Here’s the Story of Gay Rights and a Brady: Why the Definition of Religion Matters

“…we toss the word ‘Christian’ around and write it into our bylaws like it means the same thing to everyone… It doesn’t– and we know it. So why aren’t we talking about this issue?”

I posted this quote from the article Theological Don’t Ask, Don’t Tell written by Danny Spears last week.  Some time back I also posted an article of my own called What is a Christian and Who Gets to Decide?  Yesterday, in fact, I posted thoughts that came to me on reading a book review.  The reviewer felt as though the depiction in my novel Angel of a Christian church did not fully reflect the reality of the many different types of Christianity that exist.

Today as I was reading an article on the actress who played Cindy Brady in The Brady Bunch, it became clear to me why the answer to this question matters.

Susan Olsen decided to express her feelings on the marriage equality momentum this week via Facebook,  She posted an emotional tribute to Robert Reed, the actor who played her father on the series.

“Bob was a family man. Had he been allowed to form a relationship with another man, he would have been the best husband ever and might still be alive,” she wrote.

She went on to say that because she realized that the treatment of her important father figure by religion was wrong, she could never be religious.

“I could never worship, let alone LOVE, a God who would put my beloved father into the fires of Hell because he loved men. THAT is a God who deserves disdain. THAT is a God who must be ignored. THAT is a concept of God that must go away just as surely s humans have shed their prehensile tails.”

In this, I would agree as would many people who consider themselves to be “religious.”  It is frustrating that one form of Christianity has managed to become synonymous with the word “religion” in the minds of many people.  “Is religion good or bad” is a nonsense question.  (I have written on this subject before.  See for example “Is Religion Good for You?“)  No one practices a generic thing called “religion.”

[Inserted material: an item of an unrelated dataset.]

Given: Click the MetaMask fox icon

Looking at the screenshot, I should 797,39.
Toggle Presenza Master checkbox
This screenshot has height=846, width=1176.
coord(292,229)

What is more, a minority of Christians have come to create the picture of that religion for everyone.  Almost every book that I read on the Bible or Jesus scholarship spends a great deal of time arguing against the proposition that the Bible should be approached as the literal, inerrant word of God (God’s instruction manual, if you will) even though, as I have mentioned here before, a poll done by a Christian organization of Christians showed that only 30% of self-identified Christians approach the Bible in that way. Why is it that almost every discussion of Christianity addresses a minority view as though it is the default assumption?

Drama sells, and it serves the purpose of entertainment driven news media to show religion and the gay community as polar opposites, to juxtapose a guy in drag at the Pride parade with a spokesperson for the most conservative Christian group.

Religious people should object whenever such spokespeople claim to speak for “Christians.”

It probably doesn’t matter in the greater scheme of things if “Cindy Brady” has shunned religion.

But I do think that there is value in people coming together in community to celebrate their sense of being a “family,” and at least in theory, to put the needs of the group above their own.  There is value in sharing a sense of wonder at this marvelous thing called life, to talk about transcendence and mystery with other people instead of contemplating it alone.

Susan Olsen, I was moved by your love for Robert Reed, and by your heartfelt tribute to him.  A lot of religious people will be too.

4 comments

  1. Right, not all religious people are Christians and not all Christians are Fundamentalist Christians and the word “religious” has been taken here in political debates to be generally synonymous with Christian fundamentalism.